Another important part of the UK economy is agriculture. For a variety of historical reasons, the United Kingdom has a relatively small agricultural workforce and a high degree of agricultural mechanisation. But that means that for some jobs that have not yet been automated, we have labour requirements that are unusually seasonal. There are not yet mass-market droids for judging the ripeness of a strawberry and then picking it without crushing it. The strawberry-picking season is short, so the sector has seasonal acute labour force requirements for people with fairly easily acquired skills rather than a persistent shortage of people with highly specialist skills.

What's also true is that for these people, who may only pick fruit for a few short summers and spend the rest of their lives overseas, the challenge is much more about preventing their exploitation than it is about ensuring their integration. I am unconvinced that everyone who works picking apples or strawberries on a summer job here needs to know English before they arrive. It's obviously great if they do, and they may well learn the language whilst working, but a degree of realism might usefully intrude into our discussions.

Perhaps the most obvious British economic export is financial services. London is the financial capital of Europe, although that may not continue for much longer. People working in financial services come from all over Europe, and the taxes they and their companies pay in London provide much of the money for the services on which we all depend.

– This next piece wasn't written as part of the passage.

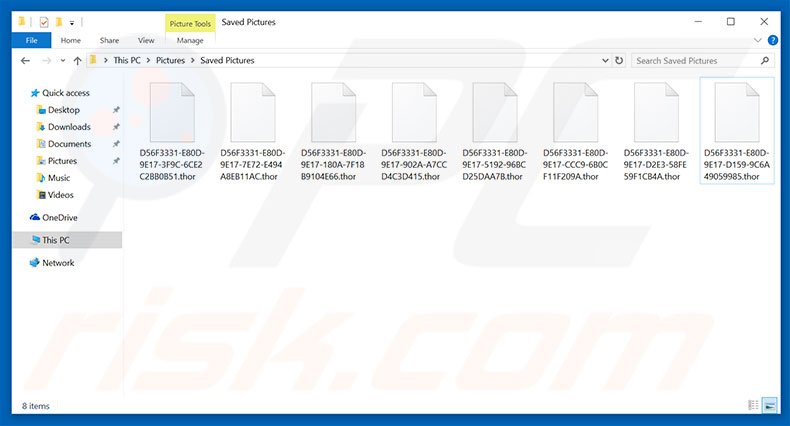The image size is (790, 426).
Task: Open Help with the blue question mark
Action: tap(772, 41)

I believe very strongly that we have a desperately unbalanced economy. Geographically we are too focused on London and Edinburgh and sectorally we are too concentrated on finance - but the first step to reduce our dependence on a goose that lays golden eggs cannot be to stab the goose. In the short and medium term, that means we have to make sure that the financial services sector does not suffer disproportionately. London may be the financial capital, but jobs in the sector are spread across every part of our country.

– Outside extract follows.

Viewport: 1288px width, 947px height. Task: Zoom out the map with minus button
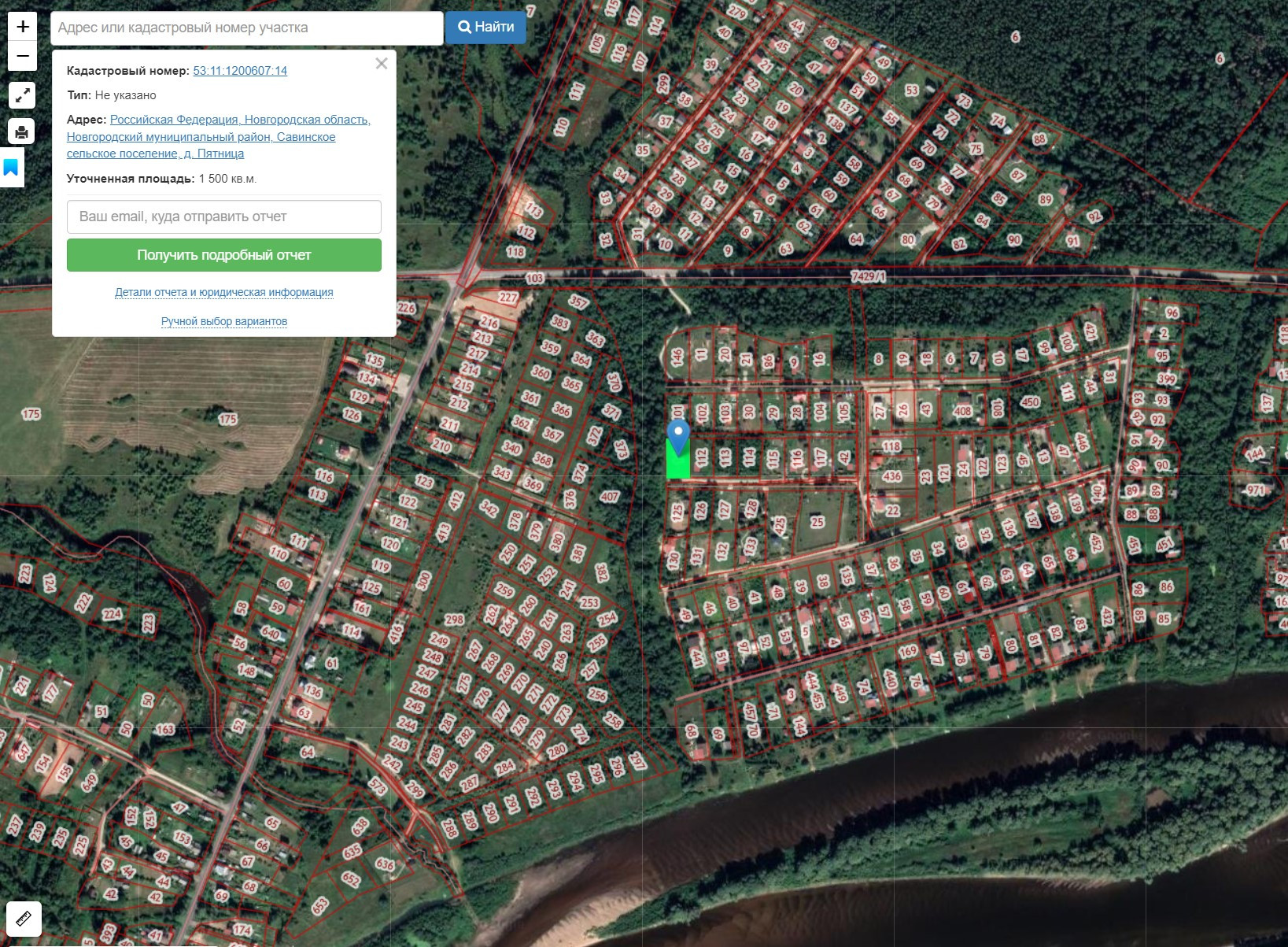click(x=23, y=56)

Even after Brexit, we will need to keep financial services - institutions, jobs, and regulatory expertise - in Britain. That will mean being open to people from across Europe working in that sector and ensuring our country remains a global centre for financial services.

Lastly there is the key industry in my own city: car manufacturing, which depends both on access to big markets in which to sell the products and a highly skilled workforce to build them. We don't know exactly what Theresa May has said to Nissan, beyond that they have now made the very welcome announcements about future work at the Sunderland plant, but my fears are threefold. First, I am concerned that the company may have been promised inducements which will not be available to new entrants to the British manufacturing sector, making us more rather than less dependent on current goodwill. My second fear is that restrictions on Nissan's ability to move top-flight engineers here from elsewhere in Europe, even if just in paperwork, may make Sunderland a less attractive destination for future research and development. And my third worry is that a patchwork of deals and site-specific support is so far from being an industrial strategy as to be laughable. It isn't even "picking winners": it's picking companies we'd rather weren't losers.

All of these concerns make me highly receptive to a policy position and a political strategy based on the industries we already have, which of these a Labour government would want to flourish post-Brexit, to what extent they depend upon immigration, and how their labour force requirements are structured across both skills and seasons. Our focus as a party should be on how we reconcile the clearly expressed view of the public for national immigration controls with building an open and successful economy that provides high quality jobs for the people we represent. We need to listen, but we also need to be more candid about the complexity of the challenge we face. 

Bridget Phillipson is Labour MP for Houghton and Sunderland South.